▶ Your objective:
What title does the patch below add to the top of Documentation/vm/balance?

▶ Page:
Signed-off-by: Mike Rapoport <rppt@linux.vnet.ibm.com>
---
 Documentation/vm/balance | 15 +++++++++++----
 1 file changed, 11 insertions(+), 4 deletions(-)

diff --git a/Documentation/vm/balance b/Documentation/vm/balance
index 9645954..6a1fadf 100644
--- a/Documentation/vm/balance
+++ b/Documentation/vm/balance
@@ -1,3 +1,9 @@
+.. _balance:
+
+================
+Memory Balancing
+================
+
 Started Jan 2000 by Kanoj Sarcar <kanoj@sgi.com>
 
 Memory balancing is needed for !__GFP_ATOMIC and !__GFP_KSWAPD_RECLAIM as
@@ -62,11 +68,11 @@ for non-sleepable allocations. Second, the HIGHMEM zone is also balanced,
 so as to give a fighting chance for replace_with_highmem() to get a
 HIGHMEM page, as well as to ensure that HIGHMEM allocations do not
 fall back into regular zone. This also makes sure that HIGHMEM pages
-are not leaked (for example, in situations where a HIGHMEM page is in 
+are not leaked (for example, in situations where a HIGHMEM page is in
 the swapcache but is not being used by anyone)

▶ Entries shown:
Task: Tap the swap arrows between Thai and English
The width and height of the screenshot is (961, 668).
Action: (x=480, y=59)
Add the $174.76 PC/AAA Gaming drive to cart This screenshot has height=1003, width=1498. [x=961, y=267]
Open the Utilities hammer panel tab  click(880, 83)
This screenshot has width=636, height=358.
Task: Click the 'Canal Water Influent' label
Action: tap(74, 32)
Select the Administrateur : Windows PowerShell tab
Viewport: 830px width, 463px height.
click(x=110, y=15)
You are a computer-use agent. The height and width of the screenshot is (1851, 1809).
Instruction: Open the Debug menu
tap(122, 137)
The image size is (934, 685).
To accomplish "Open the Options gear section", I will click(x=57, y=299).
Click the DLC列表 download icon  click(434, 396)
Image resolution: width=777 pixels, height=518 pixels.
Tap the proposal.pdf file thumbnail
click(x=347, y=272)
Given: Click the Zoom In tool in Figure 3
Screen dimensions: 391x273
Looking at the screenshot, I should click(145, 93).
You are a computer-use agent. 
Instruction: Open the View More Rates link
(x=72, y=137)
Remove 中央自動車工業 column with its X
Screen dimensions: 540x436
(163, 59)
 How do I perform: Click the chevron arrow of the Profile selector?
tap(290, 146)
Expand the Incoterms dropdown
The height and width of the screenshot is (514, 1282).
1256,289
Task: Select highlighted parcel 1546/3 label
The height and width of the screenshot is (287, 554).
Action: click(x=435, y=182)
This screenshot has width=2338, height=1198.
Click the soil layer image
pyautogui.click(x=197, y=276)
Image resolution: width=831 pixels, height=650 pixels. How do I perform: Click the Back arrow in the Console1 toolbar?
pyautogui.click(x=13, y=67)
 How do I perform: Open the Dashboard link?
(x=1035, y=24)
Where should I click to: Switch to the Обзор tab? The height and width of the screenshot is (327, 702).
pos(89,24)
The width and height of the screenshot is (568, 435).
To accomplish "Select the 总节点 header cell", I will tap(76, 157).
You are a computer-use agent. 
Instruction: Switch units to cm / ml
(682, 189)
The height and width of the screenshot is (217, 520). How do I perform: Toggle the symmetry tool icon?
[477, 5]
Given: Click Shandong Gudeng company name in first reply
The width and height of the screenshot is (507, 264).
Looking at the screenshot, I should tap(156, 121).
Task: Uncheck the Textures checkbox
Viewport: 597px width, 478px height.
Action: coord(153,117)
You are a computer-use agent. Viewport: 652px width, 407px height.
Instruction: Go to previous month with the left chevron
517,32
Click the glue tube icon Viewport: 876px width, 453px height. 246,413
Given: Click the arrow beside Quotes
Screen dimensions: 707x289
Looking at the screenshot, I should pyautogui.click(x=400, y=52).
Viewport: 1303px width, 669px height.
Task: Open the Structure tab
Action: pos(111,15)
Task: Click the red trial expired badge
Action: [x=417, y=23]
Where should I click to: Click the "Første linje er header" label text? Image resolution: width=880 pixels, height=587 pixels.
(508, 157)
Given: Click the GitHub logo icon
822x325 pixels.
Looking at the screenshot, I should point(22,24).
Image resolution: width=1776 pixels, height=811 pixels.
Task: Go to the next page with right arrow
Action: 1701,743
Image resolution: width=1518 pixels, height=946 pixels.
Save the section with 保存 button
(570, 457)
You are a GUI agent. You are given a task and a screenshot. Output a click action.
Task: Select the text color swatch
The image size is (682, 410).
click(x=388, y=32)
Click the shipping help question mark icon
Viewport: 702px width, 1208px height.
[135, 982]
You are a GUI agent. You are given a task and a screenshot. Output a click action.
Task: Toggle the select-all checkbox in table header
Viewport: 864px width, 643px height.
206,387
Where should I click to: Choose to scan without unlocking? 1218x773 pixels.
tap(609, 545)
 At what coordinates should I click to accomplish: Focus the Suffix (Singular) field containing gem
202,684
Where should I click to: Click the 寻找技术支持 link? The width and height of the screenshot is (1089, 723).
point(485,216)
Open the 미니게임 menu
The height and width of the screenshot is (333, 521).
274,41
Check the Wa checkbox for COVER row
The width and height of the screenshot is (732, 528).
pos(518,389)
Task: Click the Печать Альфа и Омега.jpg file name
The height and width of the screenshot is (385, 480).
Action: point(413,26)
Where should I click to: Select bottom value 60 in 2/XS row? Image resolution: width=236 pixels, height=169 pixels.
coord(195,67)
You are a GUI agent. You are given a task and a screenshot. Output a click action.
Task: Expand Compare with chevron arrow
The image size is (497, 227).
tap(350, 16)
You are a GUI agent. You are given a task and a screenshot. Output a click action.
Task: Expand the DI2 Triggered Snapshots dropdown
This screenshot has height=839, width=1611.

▶ Answer to this task:
Memory Balancing